TAREA PEDIDA :: Reproduce sin ningún cambio la parte de los ítems que empieza al principio y termina con la línea que contiene "10, 578, 17)", incluidos ambos extremos.

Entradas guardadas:
# # # # #
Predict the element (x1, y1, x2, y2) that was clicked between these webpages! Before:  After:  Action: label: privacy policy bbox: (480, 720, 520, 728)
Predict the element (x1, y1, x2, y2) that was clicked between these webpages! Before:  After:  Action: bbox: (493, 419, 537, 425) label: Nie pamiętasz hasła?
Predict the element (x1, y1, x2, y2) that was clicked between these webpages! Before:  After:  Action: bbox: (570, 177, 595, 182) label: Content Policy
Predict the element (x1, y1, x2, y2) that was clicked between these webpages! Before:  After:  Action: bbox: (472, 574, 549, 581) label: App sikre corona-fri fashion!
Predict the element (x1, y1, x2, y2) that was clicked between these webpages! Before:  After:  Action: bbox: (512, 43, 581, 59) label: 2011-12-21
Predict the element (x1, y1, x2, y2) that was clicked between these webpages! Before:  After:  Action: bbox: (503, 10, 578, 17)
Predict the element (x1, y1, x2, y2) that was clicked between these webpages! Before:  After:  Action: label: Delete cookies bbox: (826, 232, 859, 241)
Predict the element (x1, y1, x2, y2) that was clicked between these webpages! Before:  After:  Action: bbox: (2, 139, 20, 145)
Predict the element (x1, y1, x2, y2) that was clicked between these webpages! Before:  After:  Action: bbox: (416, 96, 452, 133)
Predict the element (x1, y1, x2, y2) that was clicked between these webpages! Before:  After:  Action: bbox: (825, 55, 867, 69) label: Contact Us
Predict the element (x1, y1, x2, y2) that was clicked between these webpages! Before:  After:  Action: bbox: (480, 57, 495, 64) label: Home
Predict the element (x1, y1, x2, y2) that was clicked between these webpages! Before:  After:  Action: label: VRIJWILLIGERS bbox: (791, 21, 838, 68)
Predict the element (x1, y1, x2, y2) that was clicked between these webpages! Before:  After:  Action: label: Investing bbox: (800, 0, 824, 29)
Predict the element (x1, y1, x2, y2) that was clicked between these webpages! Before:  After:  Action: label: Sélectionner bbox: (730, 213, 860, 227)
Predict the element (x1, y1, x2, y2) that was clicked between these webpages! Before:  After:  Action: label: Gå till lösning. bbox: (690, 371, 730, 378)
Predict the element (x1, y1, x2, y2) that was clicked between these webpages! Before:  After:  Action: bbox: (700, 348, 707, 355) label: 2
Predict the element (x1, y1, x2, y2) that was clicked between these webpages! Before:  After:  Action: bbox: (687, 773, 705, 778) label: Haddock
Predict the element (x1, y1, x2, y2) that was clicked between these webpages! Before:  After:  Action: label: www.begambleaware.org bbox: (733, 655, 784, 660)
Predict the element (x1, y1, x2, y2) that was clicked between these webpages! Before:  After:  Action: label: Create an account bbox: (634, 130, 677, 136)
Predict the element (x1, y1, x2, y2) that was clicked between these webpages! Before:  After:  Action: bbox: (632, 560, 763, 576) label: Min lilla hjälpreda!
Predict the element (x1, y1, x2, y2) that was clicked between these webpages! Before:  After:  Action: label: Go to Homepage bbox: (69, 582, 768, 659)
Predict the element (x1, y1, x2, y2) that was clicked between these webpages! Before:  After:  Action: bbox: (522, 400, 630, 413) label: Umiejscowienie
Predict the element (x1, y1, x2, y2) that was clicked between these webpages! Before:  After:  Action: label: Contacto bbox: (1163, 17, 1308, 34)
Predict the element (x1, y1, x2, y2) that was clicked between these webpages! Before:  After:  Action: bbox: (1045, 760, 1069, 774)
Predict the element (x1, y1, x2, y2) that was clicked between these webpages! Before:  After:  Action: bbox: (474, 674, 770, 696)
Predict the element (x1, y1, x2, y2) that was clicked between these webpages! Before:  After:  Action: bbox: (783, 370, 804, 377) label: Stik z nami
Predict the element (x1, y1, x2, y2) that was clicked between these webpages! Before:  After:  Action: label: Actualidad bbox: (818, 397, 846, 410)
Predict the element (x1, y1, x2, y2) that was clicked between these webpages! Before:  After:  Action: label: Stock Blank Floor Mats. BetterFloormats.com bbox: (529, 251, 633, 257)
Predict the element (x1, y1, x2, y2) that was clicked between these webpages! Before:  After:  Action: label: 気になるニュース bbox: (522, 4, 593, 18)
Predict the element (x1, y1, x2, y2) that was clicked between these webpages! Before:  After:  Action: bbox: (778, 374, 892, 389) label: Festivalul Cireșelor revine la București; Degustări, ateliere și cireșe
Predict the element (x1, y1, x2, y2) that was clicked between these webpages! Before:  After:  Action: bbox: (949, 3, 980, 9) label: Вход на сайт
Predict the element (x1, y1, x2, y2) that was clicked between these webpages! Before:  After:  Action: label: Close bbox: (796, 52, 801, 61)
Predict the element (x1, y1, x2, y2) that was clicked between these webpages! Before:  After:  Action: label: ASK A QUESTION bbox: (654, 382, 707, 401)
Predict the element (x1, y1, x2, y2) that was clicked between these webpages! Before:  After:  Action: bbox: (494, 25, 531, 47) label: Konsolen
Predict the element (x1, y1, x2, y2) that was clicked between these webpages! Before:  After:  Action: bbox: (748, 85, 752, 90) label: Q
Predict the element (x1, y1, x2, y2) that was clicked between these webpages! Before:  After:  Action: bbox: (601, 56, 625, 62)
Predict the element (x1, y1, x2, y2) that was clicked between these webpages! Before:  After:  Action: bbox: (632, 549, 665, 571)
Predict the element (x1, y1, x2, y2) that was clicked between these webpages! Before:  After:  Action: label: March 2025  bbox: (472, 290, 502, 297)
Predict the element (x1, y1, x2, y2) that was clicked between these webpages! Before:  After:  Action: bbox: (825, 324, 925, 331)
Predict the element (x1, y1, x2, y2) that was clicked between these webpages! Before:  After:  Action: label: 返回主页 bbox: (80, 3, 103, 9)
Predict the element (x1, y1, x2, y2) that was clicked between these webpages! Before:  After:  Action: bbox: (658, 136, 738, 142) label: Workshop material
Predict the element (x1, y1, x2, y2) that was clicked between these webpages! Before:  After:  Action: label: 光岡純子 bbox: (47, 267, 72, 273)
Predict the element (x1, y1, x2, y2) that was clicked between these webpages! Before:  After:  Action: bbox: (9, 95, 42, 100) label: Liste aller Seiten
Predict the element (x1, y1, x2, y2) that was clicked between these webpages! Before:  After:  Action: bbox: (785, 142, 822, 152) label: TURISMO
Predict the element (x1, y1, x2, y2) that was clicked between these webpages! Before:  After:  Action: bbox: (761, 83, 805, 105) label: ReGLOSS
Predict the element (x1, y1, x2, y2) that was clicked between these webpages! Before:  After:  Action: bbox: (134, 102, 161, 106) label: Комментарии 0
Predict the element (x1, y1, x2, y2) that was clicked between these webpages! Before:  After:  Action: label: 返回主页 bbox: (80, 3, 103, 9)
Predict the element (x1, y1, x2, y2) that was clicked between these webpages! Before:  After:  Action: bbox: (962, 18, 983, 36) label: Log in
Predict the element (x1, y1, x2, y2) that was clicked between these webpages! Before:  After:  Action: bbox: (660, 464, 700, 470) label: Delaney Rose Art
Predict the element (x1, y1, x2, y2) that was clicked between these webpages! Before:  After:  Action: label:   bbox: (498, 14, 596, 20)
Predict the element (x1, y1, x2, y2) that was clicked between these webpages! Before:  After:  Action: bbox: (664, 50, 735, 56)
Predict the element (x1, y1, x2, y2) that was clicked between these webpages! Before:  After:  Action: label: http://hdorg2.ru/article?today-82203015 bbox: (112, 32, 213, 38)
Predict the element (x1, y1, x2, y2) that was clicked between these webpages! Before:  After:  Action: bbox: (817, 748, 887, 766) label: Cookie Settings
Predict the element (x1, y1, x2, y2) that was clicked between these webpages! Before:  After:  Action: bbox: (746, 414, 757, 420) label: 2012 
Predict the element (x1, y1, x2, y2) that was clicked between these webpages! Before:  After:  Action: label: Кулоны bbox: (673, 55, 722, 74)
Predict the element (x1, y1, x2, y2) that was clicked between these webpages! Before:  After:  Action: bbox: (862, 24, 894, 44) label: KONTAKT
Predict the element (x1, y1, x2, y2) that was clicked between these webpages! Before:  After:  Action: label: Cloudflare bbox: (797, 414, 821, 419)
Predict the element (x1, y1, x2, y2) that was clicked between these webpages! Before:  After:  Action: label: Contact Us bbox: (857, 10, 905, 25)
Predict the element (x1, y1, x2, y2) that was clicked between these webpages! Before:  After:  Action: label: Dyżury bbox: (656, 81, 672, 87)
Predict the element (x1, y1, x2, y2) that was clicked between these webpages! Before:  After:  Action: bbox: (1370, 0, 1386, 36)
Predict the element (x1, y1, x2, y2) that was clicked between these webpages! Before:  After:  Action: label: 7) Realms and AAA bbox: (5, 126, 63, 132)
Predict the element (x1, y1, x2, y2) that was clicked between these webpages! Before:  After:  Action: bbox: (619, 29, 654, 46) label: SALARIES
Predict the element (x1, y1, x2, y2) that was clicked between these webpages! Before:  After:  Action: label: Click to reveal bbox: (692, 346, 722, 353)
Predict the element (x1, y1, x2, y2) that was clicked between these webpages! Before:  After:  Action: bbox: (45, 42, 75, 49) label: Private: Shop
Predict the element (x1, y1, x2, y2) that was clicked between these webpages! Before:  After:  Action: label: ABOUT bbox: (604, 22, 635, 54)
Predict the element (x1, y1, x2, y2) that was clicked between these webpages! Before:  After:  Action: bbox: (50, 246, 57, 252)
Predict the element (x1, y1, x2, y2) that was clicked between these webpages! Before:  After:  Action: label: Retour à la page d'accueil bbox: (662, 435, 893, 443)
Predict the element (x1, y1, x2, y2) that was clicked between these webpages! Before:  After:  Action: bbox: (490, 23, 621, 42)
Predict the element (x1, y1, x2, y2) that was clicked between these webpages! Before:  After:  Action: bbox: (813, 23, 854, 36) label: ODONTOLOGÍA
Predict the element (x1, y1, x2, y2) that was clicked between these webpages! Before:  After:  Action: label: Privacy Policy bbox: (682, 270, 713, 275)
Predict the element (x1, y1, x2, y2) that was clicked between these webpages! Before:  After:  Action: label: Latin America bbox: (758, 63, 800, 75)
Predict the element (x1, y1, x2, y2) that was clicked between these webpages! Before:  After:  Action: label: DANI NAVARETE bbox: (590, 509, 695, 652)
# # # # #
RESPUESTA CORRECTA ::
Predict the element (x1, y1, x2, y2) that was clicked between these webpages! Before:  After:  Action: label: privacy policy bbox: (480, 720, 520, 728)
Predict the element (x1, y1, x2, y2) that was clicked between these webpages! Before:  After:  Action: bbox: (493, 419, 537, 425) label: Nie pamiętasz hasła?
Predict the element (x1, y1, x2, y2) that was clicked between these webpages! Before:  After:  Action: bbox: (570, 177, 595, 182) label: Content Policy
Predict the element (x1, y1, x2, y2) that was clicked between these webpages! Before:  After:  Action: bbox: (472, 574, 549, 581) label: App sikre corona-fri fashion!
Predict the element (x1, y1, x2, y2) that was clicked between these webpages! Before:  After:  Action: bbox: (512, 43, 581, 59) label: 2011-12-21
Predict the element (x1, y1, x2, y2) that was clicked between these webpages! Before:  After:  Action: bbox: (503, 10, 578, 17)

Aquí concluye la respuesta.